Given passage:
This failure of the EU to intervene when a member state attacks journalists is a new low point – especially given Europe’s equally muted response to the genocidal invasion by Turkey, a fellow Nato ally, of Kurdish Syria. Europe’s deliberate looking the other way has only encouraged the Spanish state to new excesses. Tsunami Democràtic, a non-violent, pro-independence civil rights group with over 330,000 subscribers, is being investigated by Spain’s highly politicised National Court under draconian anti-terror laws. Already, seven civil activists from the Committees for the Defense of the Republic – equivalent to local Yes groups in Scotland – have been arrested for “belonging to a terrorist organisation”.

The National: Smoke billows from Ras al-Ayn, Syria, after a bombardment by Turkey against KurdsSmoke billows from Ras al-Ayn, Syria, after a bombardment by Turkey against Kurds

We need to situate events in Spain and Catalonia in a wider context. First, the palpable slow-down in the global (and certainly European) economy during the past two years, coupled with the impact on ordinary people of Trump’s trade wars, has unleashed a fresh cycle of popular resistance to austerity, globalisation and the eco-crisis. The unexpected strength of the popular uprising in Catalonia – for that is what it is – is paralleled by the recent rioting in Hong Kong, Chile, Lebanon, Iraq and Algeria. Of course, each local popular explosion has domestic roots. But the global willingness of large numbers of people to defy the status quo with sustained civil disobedience, taking to the street day after day regardless of the cost, is wholly new.

Second, in all these cases, the ruling authorities seem unable to contain the popular uprisings. This is not because they are unwilling to use force, as we have seen in Catalonia. But the extent of the economic and social crisis is such that everywhere these regimes are plagued with internal division that limits their ability to find a general solution. In Britain, for instance, Brexit has exposed deep divisions inside the ruling class regarding how to save an ailing economy in the face of global competition. Again, China is suffering its worst economic slowdown since the end of Maoism, which explains President Xi’s desperate gamble to reinstate a cult of personality, including his ill-judged attempt to suppress the autonomy of Hong Kong.

In Spain, the establishment is desperate to protect its ill-gotten financial gains in the face of mass discontent and economic decline – so it is using Catalonia as a scapegoat to divert popular attention. But after five years of growing political instability in Spain, this project is only making matters worse. Signs of increasing polarisation in the Spanish state can be seen in the latest opinion polls, taken after the announcement of the court verdicts on the Catalan leaders.

Recorded data:
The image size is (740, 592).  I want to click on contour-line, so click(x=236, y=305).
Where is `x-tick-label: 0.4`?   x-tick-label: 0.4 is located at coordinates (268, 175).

Work order:
Continue the commentary on Catalonia and the Spanish state from the point where it stops.

Output of the task:
READ MORE: Nicola Sturgeon responds to sentencing of Catalan leaders

These polls predict the ruling Socialist Spanish Party will win only 122 seats in November’s upcoming general election to the 350-seat Cortes, against the 123 it took in April. The far-left Podemos is likely to take 33 seats, down from 42. The right-wing People’s Party (PP) is forecast to see its tally of MPs jump from 66 to 98, while the far-right Vox party could rise from 24 to 34, overtaking the centrist Ciudadanos group, whose seats could plunge from 57 to a miserly 19.

The PP, Vox and Ciudadanos have adopted an uncompromising approach to the Catalan crisis, calling on the Socialist government to impose direct rule from Madrid. At the same time, opinion polls show support for secessionist parties strengthening in both Catalonia and the Basque Country. If anything like this occurs, Spain would remain locked in political stasis.

The Socialists could form a majority with Podemos and the nationalist groups, but the latter would demand some movement on amnesty for the Catalan prisoners if not a legal self-determination referendum. The Socialist PM, Pedro Sanchez, is unlikely to grant either. Meanwhile, the right bloc of PP, Vox and Ciudadanos could cobble together a minority administration but it would soon find itself outvoted on key issues by the left. All of which suggests that Spain is fast becoming a failed state. The danger for the Catalans now is that retreat from the streets will shift the balance of forces in favour of the far right. They must press on or lose.

There are lessons here for Scotland. We won’t get anywhere being docile. The chances of London offering a Section 30 agreement for a fresh independence referendum are slim. To win independence, the Yes movement needs its own self-organisation, finances, dedication and the courage shown by our Catalan friends – which means not relying on political parties.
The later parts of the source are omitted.